Correlation Between a Novel Surface Topography Asymmetry Analysis and Radiographic Data in Scoliosis

Amin Komeili; Lindsey Westover; Eric C Parent; Marwan El-Rich; Samer Adeeb

doi:10.1016/j.jspd.2015.02.002

Correlation Between a Novel Surface Topography Asymmetry Analysis and Radiographic Data in Scoliosis

Spine Deform. 2015 Jul;3(4):303-311. doi: 10.1016/j.jspd.2015.02.002. Epub 2015 Jun 11.

Authors

Amin Komeili¹, Lindsey Westover², Eric C Parent³, Marwan El-Rich¹, Samer Adeeb¹

Affiliations

¹ Department of Civil and Environmental Engineering, University of Alberta, Edmonton, Alberta T6G2V4, Canada.
² Department of Mechanical Engineering, University of Alberta, Edmonton, Alberta T6G2G8, Canada. Electronic address: lwestove@ualberta.ca.
³ Department of Physical Therapy, Faculty of Rehabilitation Medicine, University of Alberta, Edmonton, Alberta T6G2G4, Canada.

PMID: 27927474
DOI: 10.1016/j.jspd.2015.02.002

Abstract

Study design: Cross-sectional study.

Objective: To investigate the correlation between parameters extracted from a three-dimensional (3D) asymmetry analysis of the torso and the internal deformities of the spine presented on radiographs, including 1) curve number, direction and location; 2) location of the apical vertebra; and 3) curve severity.

Summary of background data: Surface topography (ST) is used to assess external torso deformities and may predict important characteristics of the underlying spinal curves. ST does not expose patients to radiation and could safely be used clinically for scoliosis patients. Most ST indices rely on anatomical landmarks on the torso and 2D measurements.

Methods: The ability of a 3D markerless asymmetry technique to predict radiographic characteristics was assessed for 100 scoliosis patients with full torso ST scans. Twenty-four additional patients were used for validation. The number, direction, and location of curves were determined by three examiners using ST deviation color maps.
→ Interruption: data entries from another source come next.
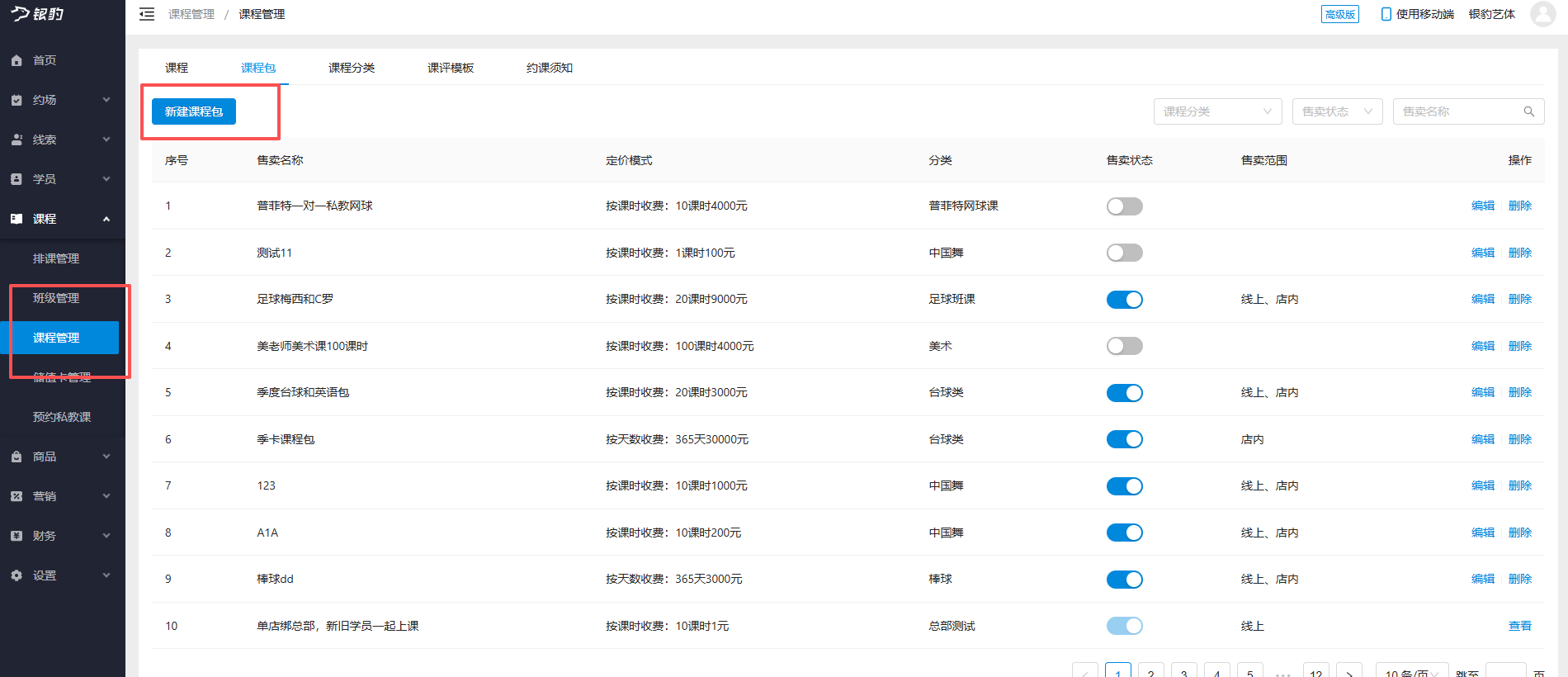Click the search magnifier icon in 售卖名称 field

1528,111
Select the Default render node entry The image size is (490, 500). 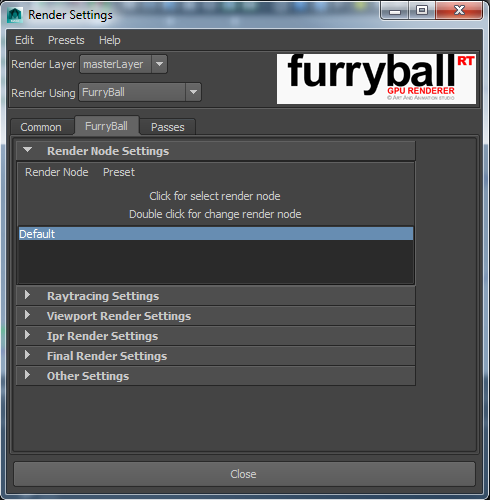[216, 234]
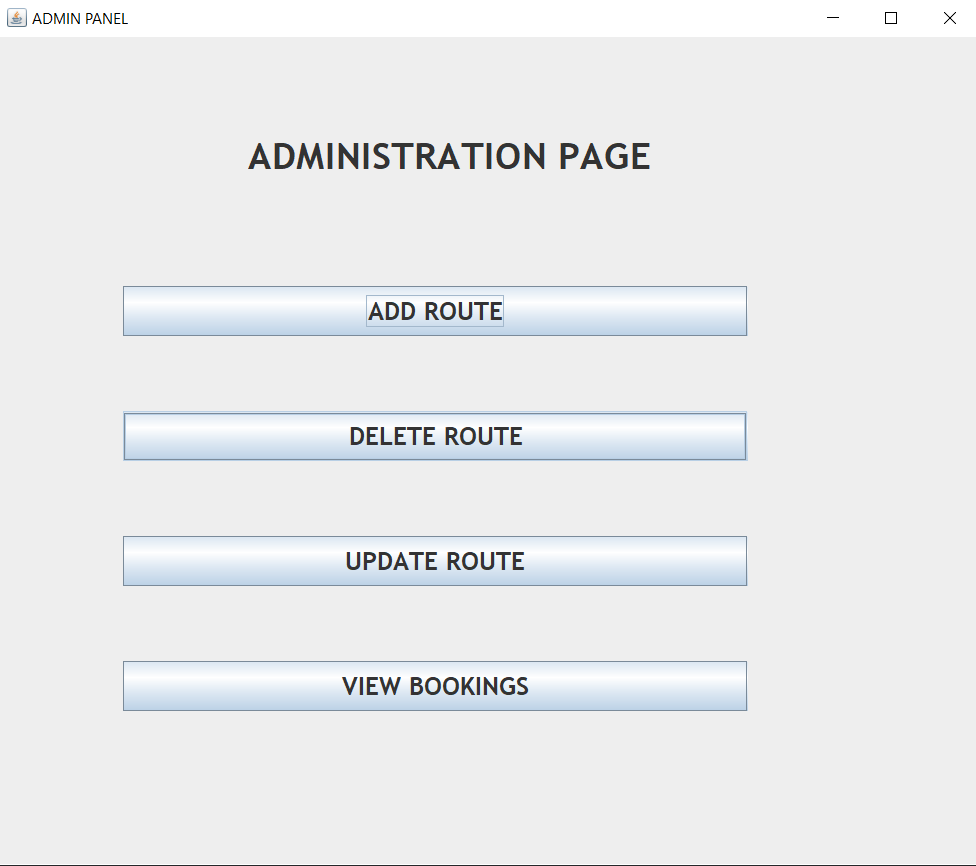
Task: Click the ADMIN PANEL title bar text
Action: pyautogui.click(x=80, y=18)
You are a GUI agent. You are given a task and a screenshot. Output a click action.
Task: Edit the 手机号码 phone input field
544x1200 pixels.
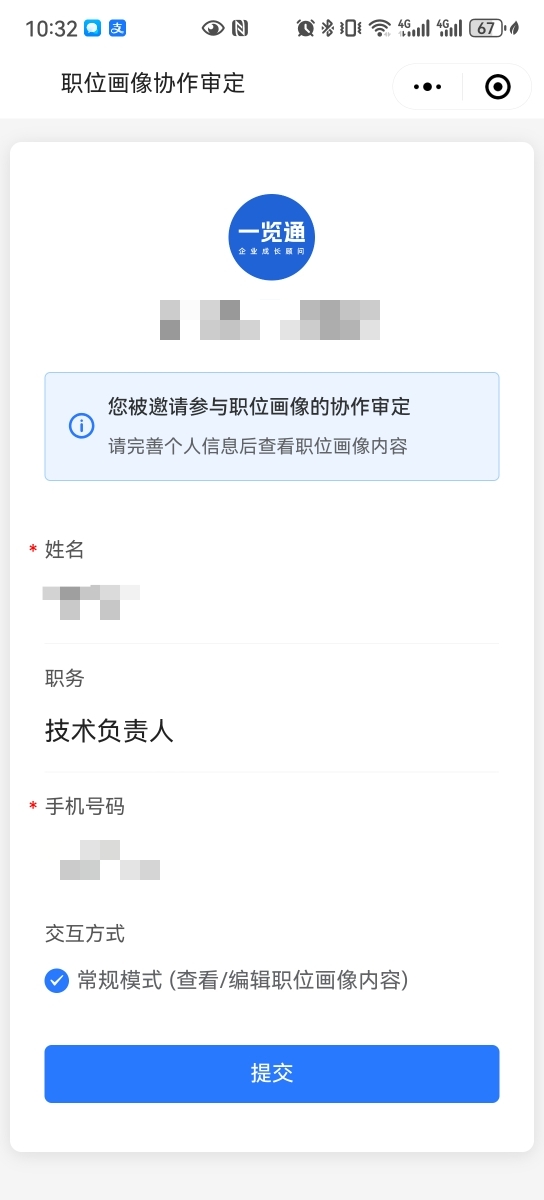click(x=272, y=859)
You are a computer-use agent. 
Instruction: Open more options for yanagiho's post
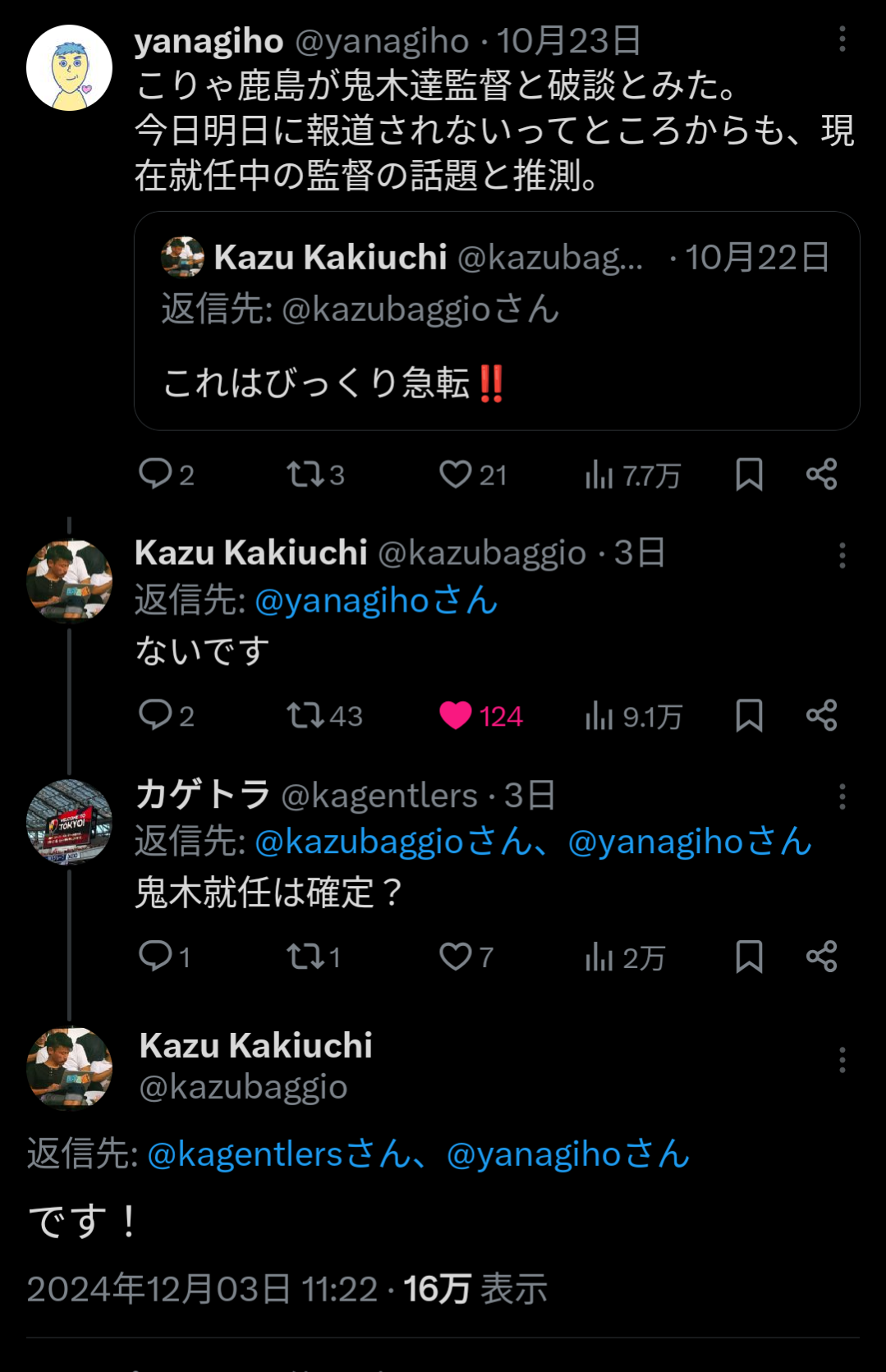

The inter-method percentage of agreement and Kappa coefficient were estimated for each measure. Linear regression predicted the vertical location of the apical vertebra from ST. Curve severity (mild, moderate, severe) was predicted with a decision tree analysis using ST parameters.

Results: The average percentage of agreement was 62%, 66%, and 23% for single, double, and triple curves, respectively. Curve direction was always correctly identified. The average percentages of agreement for curve location were 63%, 92%, and 62% for proximal thoracic, thoracic/thoracolumbar (T-TL), and lumbar (L) curves, respectively. Apical vertebra location was predicted with R² = 0.89 for T-TL and R² = 0.58 for L curves. ST parameters classified curve severity for T-TL and L curves with 73% and 59% accuracy, respectively.

Conclusions: The method presented here improves upon current ST techniques by using the entire torso surface and both a visual and quantitative representation of the asymmetry to better capture the torso deformity.

Keywords: Adolescent idiopathic; Asymmetry analysis; Radiography; Scoliosis; Surface topography.